▶ **WHAT YOU NEED TO DO**: Can you write out the part of the coronavirus vaccine article that opens with the words containing "For the sake" and closes with "LIKE AN ECONOMIST!", switching "pandemic" to "epidemic"?
(SELECTED EXTRACT)
Stock prices surge for companies working on a coronavirus vaccine!

Following the deadly outbreak of the coronavirus in Wuhan, China, a number of companies and academic institutions around the world are racing against the clock to find a vaccine that can combat the virus. For some pharmaceutical companies, this has meant a huge surge in stock prices, as investors look to profit from what could be a very lucrative investment for the company which is first to create a vaccine which can then be sold to healthcare providers around the world.

Whilst on the one hand, this raises questions over the shady side of pharmaceutical companies and the profiting from the outbreak of a deadly virus, it also demonstrates the power of the free market in responding to global crises, and ultimately helping to eliminate the chance of further loss of life.

Pharmaceutical companies profiting from the sale of vaccines is nothing new, and the argument over its morality will continue long into the future. From a purely economic standpoint though, a few things are for sure: vaccines save lives, they reduce the rate at which diseases can spread, and thus reduce the burden on healthcare providers. For these reasons, vaccines are a classic example of a positive externality. In this article  we discussed the negative impact which smoking has on third parties. Well in the case of vaccines, the effect on third parties is largely positive, and therefore the impact of one person getting vaccinated against a disease will have a number of external benefits on the rest of society. The more people who get vaccinated, the greater the benefit!

For the sake of containing the coronavirus, the sooner a vaccine can be created, the sooner we can protect ourselves against the spread. The creation of a vaccine will also ensure that a pandemic of this nature, with this particular virus, will not be able to happen again.

THINK LIKE AN ECONOMIST!

Q1. What is meant by the term positive externality?

Q2. Explain one positive externality from the use of vaccines in a country.

Q3. Assess the possible impact of a government providing free vaccines for a flu like virus on the fiscal balance of that country.
(End SELECTED EXTRACT)
(DATA RECORDS)
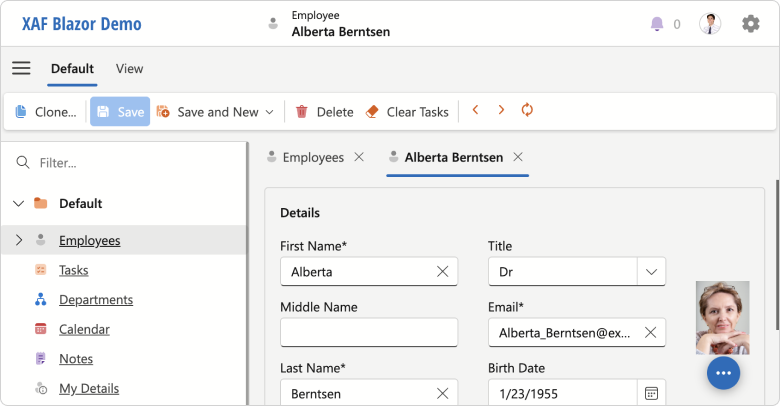The image size is (780, 406).
Task: Go to previous record arrow
Action: pos(476,111)
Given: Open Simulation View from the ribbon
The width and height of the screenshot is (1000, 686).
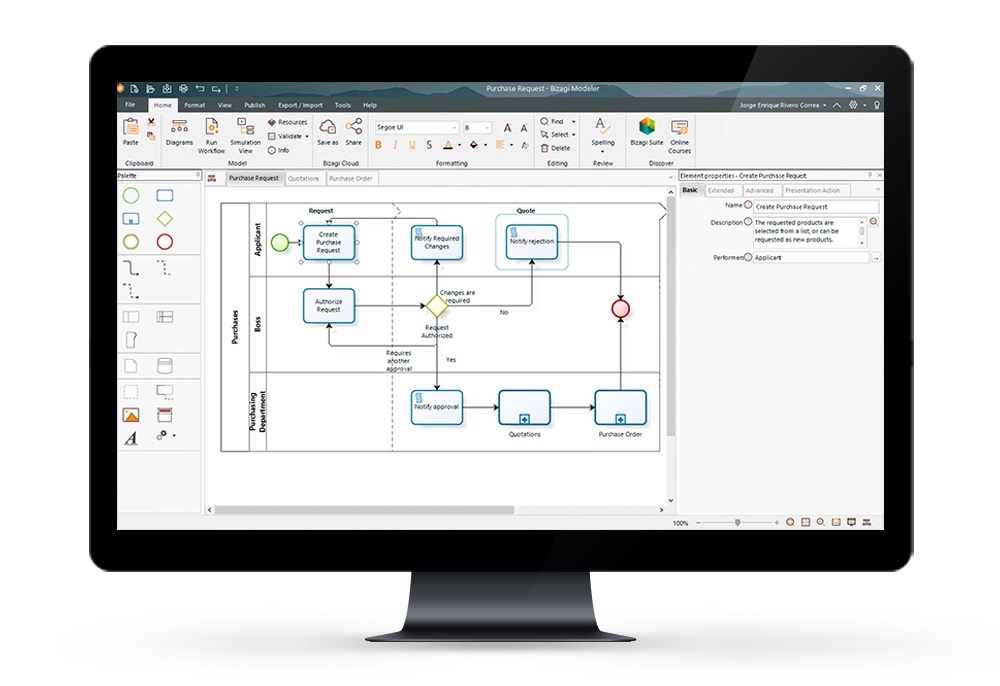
(End DATA RECORDS)
▶ **ANSWER BELOW**:
For the sake of containing the coronavirus, the sooner a vaccine can be created, the sooner we can protect ourselves against the spread. The creation of a vaccine will also ensure that a epidemic of this nature, with this particular virus, will not be able to happen again.

THINK LIKE AN ECONOMIST!